Она собирала и собирала ягоды, но корзинка оставалась почти пустой. От волнения захотелось есть, засосало под ложечкой. Клара то морщилась, как от боли, то улыбалась. Ее захватили нелепые фантазии. Клара представляла себе Париж, океан, Америку. Она живет в Нью-Йорке, она богата, у нее миллионы, нет, миллиарды. Она владеет яхтами и пароходами, у нее дворцы в Калифорнии. У нее берет ссуды русский царь, в ее доме на вечеринках бывают маркизы и лорды. Одних цветов на три тысячи долларов… Тамара Шалит разорилась, и Клара взяла ее к себе, сделала управляющей в доме или компаньонкой, они вместе путешествуют… А вдруг судьба готовит ей совершенно иное: нужду, голод, болезни? Александр бросит ее, и она останется в Нью-Йорке одна, пойдет в кухарки или даже на панель и закончит свои дни в борделе где-нибудь в Буэнос-Айресе… Все под Богом ходим. Как это говорил Печорин? "Своей судьбы не минуешь!"

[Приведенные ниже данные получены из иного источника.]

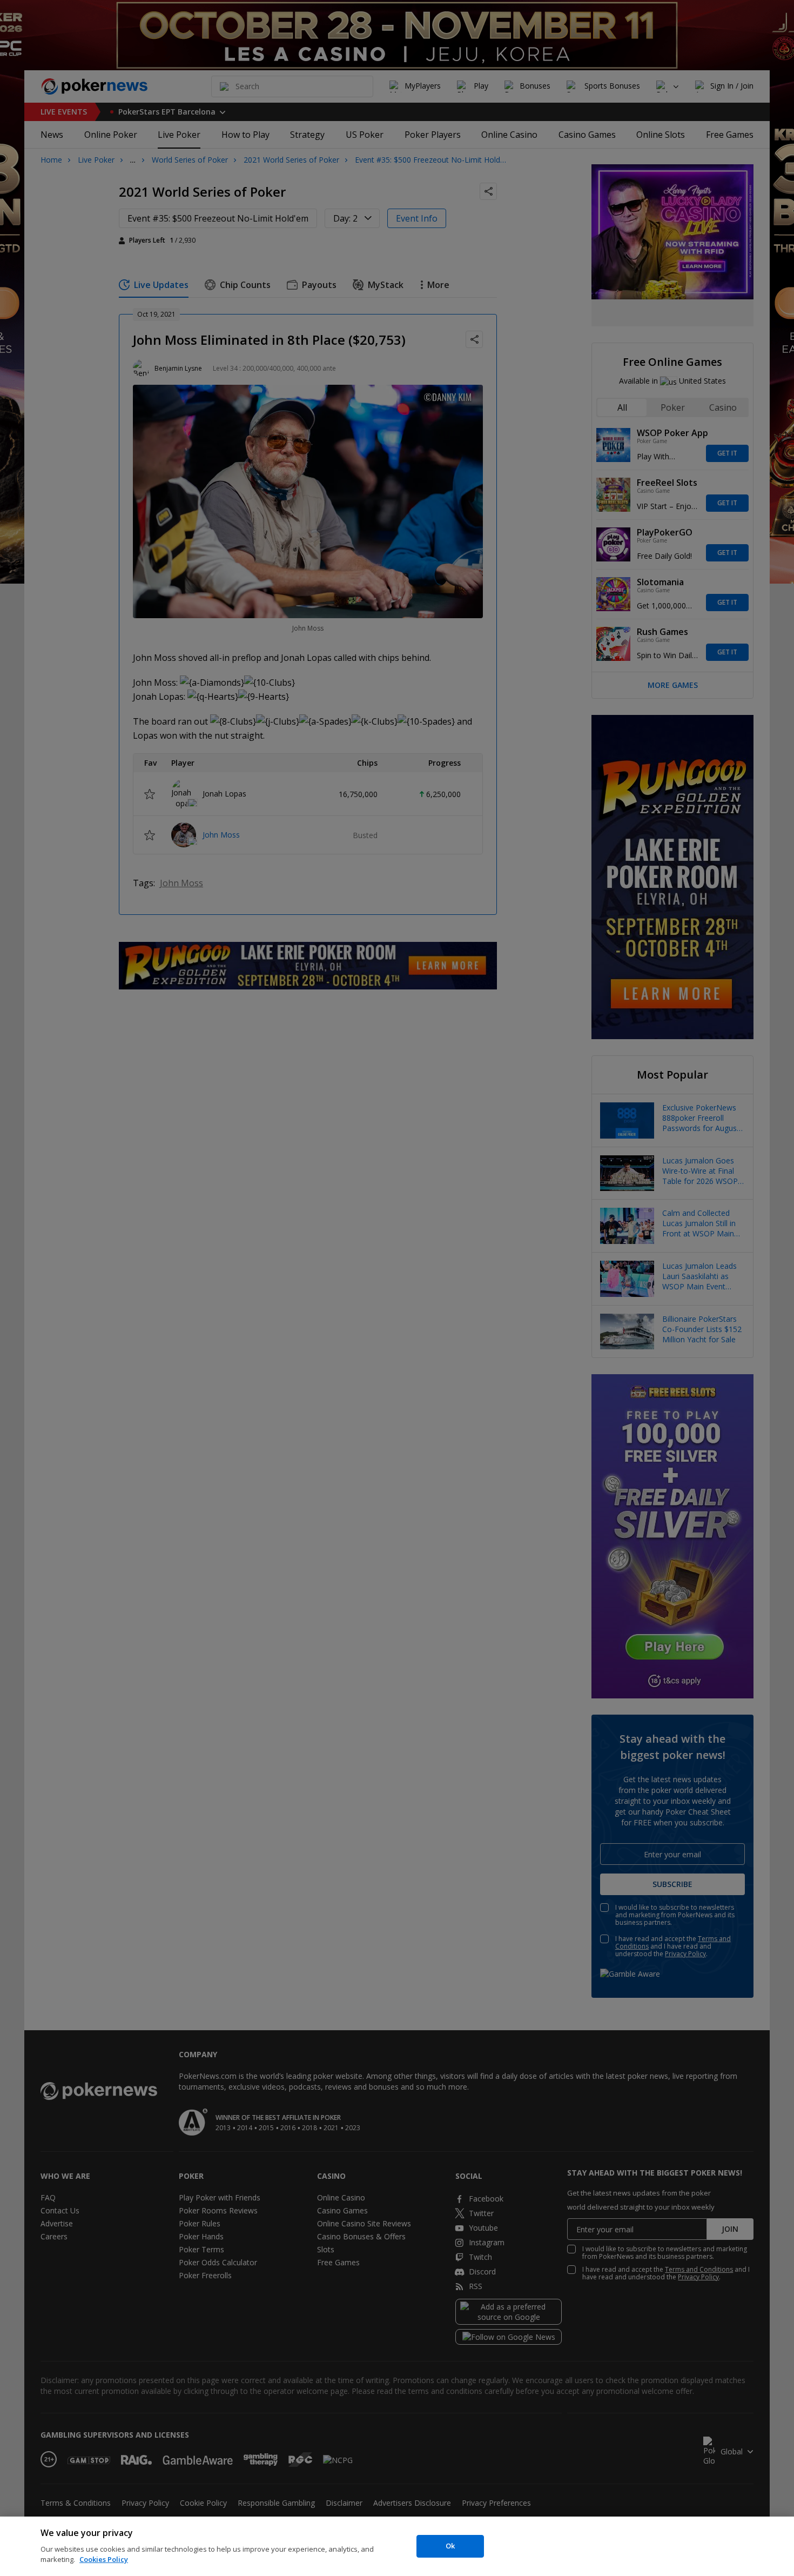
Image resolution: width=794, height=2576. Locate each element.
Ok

В субботу утром Даниэл Каминер взял талес и пошел в синагогу. На старости лет он стал несколько религиозен. Теперь у него в доме по субботам не варили обеда, еду готовили накануне, а в субботу только разогревали. Тетка испекла халу и коржи. Даниэл Каминер произнес благословение над стаканчиком водки, отломил кусок халы, потом пропустил еще несколько стаканчиков под рыбу. Выпивая, он бормотал под нос субботние гимны. После трапезы Даниэл Каминер растянулся на кровати, прихватив русскую газету. Тетка прилегла вздремнуть на кушетке, а Целина - в гамаке, подвешенном между деревом и стеной сарая. Бонна Луиза уложила спать Фелюшу. Клара уже договорилась с Луизой, что та останется с детьми, пока они с Ципкиным не устроятся за границей, и пообещала, что потом заберет бонну во Францию или в Америку. Луиза согласилась: она была уже стара и очень привязана к детям (Саша для нее тоже оставался ребенком). Француженка птицей металась по дому Даниэла Каминера, тараторила на ломаном польском и возилась не только с Фелюшей, но и с Клариными братишками и сестренками.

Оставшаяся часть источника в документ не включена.